Este proceso desmitificador sienta sus bases en el trabajo de los periodistas de investigación que denunciaron en su día tramas relacionadas con los contables del PP —Rosendo Naseiro y Angel Sanchís, ahora actualizadas en la figura de Luis Bárcenas— o el clan Pujol, a quien un viejo conocido de la prensa española como Javier de la Rosa ha decidido desenmascarar en combinación con las denuncias de la ex pareja de Jordi Pujol Jr.

Muchos de esos casos que ahora los jueces han decidido investigar son los que difunden con profusión los nuevos medios digitales que además han encontrado en programas de televisión como Al rojo vivo o La sexta noche una importante conexión.

Estos programas han sido inteligentes a la hora de adaptar sus contenidos a los nuevos tiempos. Ejercen también como agregadores de información. No cuentan con información propia. Sirven las crónicas de sus colaboradores, que son representantes de nuevos medios digitales como eldiario.es, vozpopuli.com, okdiario.es, InfoLibre.com o elconfidencial.com, todos ellos destacados en las inmediaciones de los juzgados de Madrid, Valencia, Mallorca o Sevilla, que actúan habitualmente en programas como Al rojo vivo para trasladar a la opinión pública el contenido de los sumarios judiciales, no el resultado de sus propias investigaciones.

Curiosamente, los nuevos medios que no han encontrado una ventana a través de la televisión, como elespañol.es no acaban de arrancar.

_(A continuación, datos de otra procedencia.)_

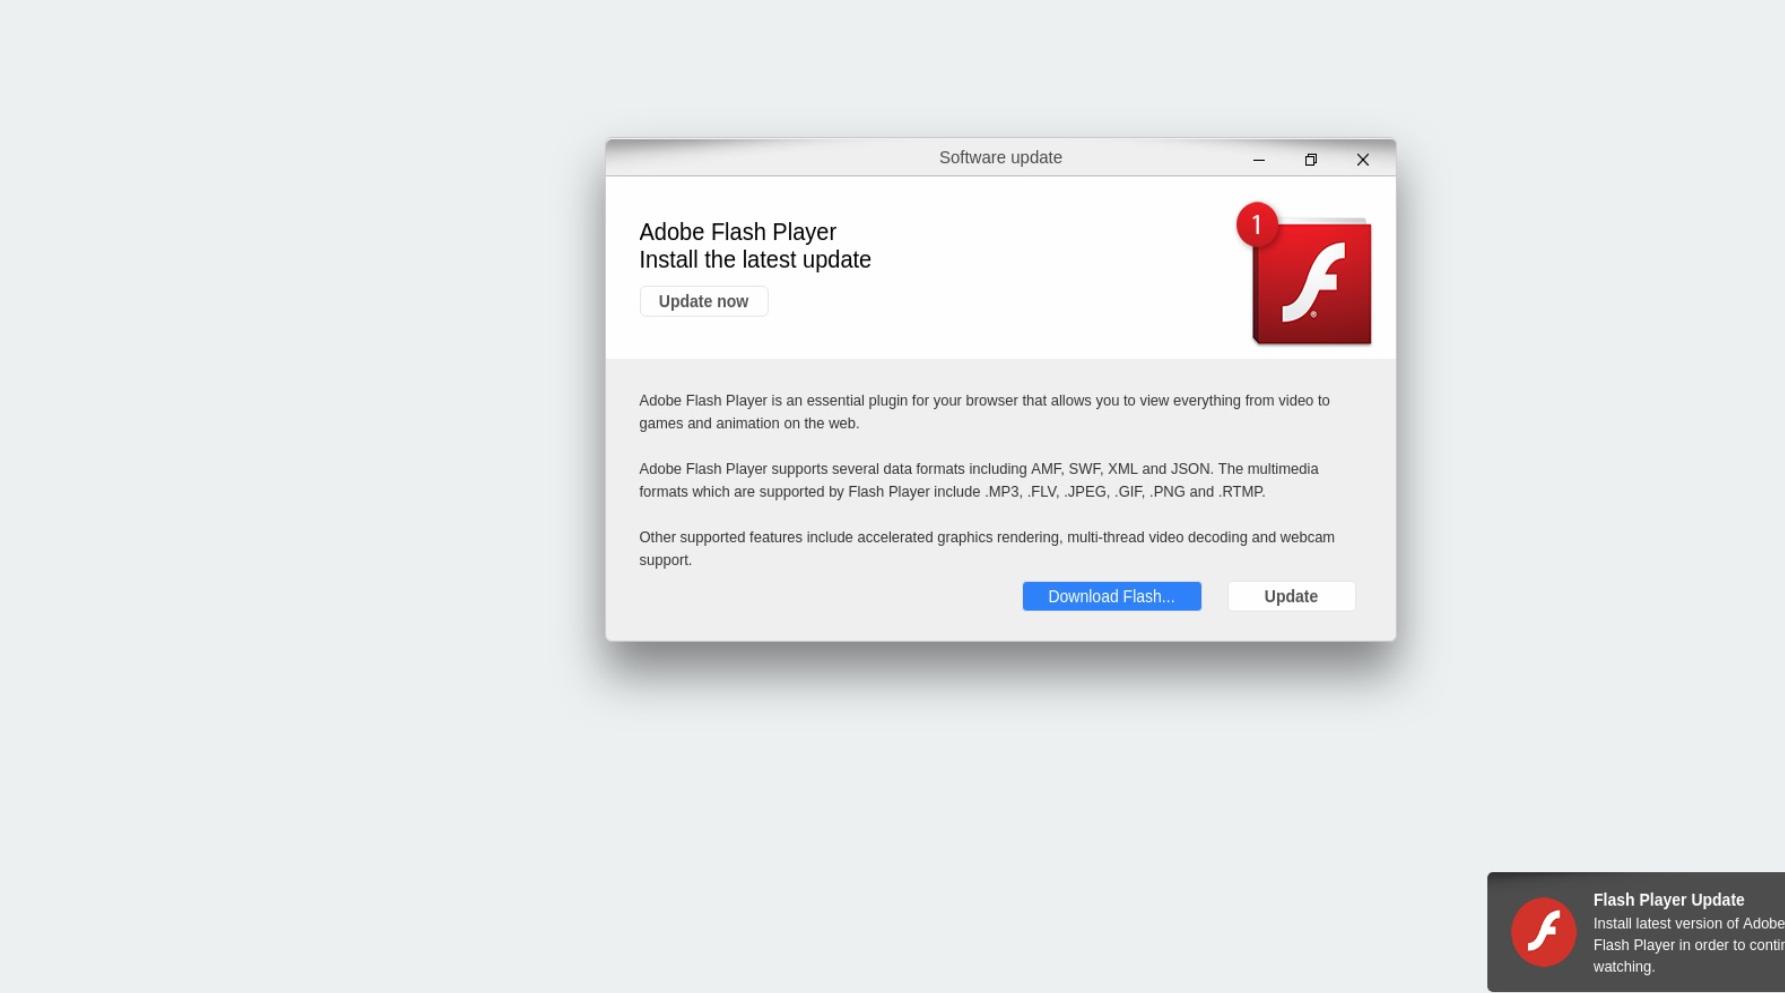The width and height of the screenshot is (1785, 993).
Task: Click the word watching in the notification
Action: click(x=1623, y=967)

Por tanto, también es un fenómeno a estudiar la simbiosis que se ha producido entre los nuevos medios, los nuevos partidos políticos, cuyos representantes también actúan como colaboradores habituales de esos programas de televisión, y los programas mencionados.

Paradójicamente, parece que en la actualidad han aumentado exponencialmente los casos de corrupción en España. Sin embargo, desde nuestro punto de vista, lo que se ha producido es una inversión de los papeles. Por fin, los jueces han decidido continuar con sus investigaciones, afecten a quien afecten, siempre con la seguridad de que la revolución de los indignados ampara sus indagaciones.

El gran cambio que se ha producido en estos años es que la transición digital y el avance de internet han sobrepasado la capacidad de los periodistas para llevar a cabo investigaciones genuinas, todo ello en un contexto de reorganización de los medios que ha afectado decisivamente a su trabajo en beneficio de una suerte de redifusión constante de las informaciones procedentes de los juzgados, que ya de por sí son numerosas y sustanciales, pero que han banalizado los contenidos periodísticos, sucumbiendo al espectáculo de la televisión y al modelo heredado de los formatos típicos de los programas del corazón.

La gran estafa de algunos presentadores de televisión es llamar a eso periodismo de investigación y presentar las crónicas judiciales de sus colaboradores, siempre teñidas de opinión, como muestras inefables de un periodismo heroico que en realidad no es más que la dinamización de un viejo formato televisivo inventado antes por los activos programas del entretenimiento y el corazón.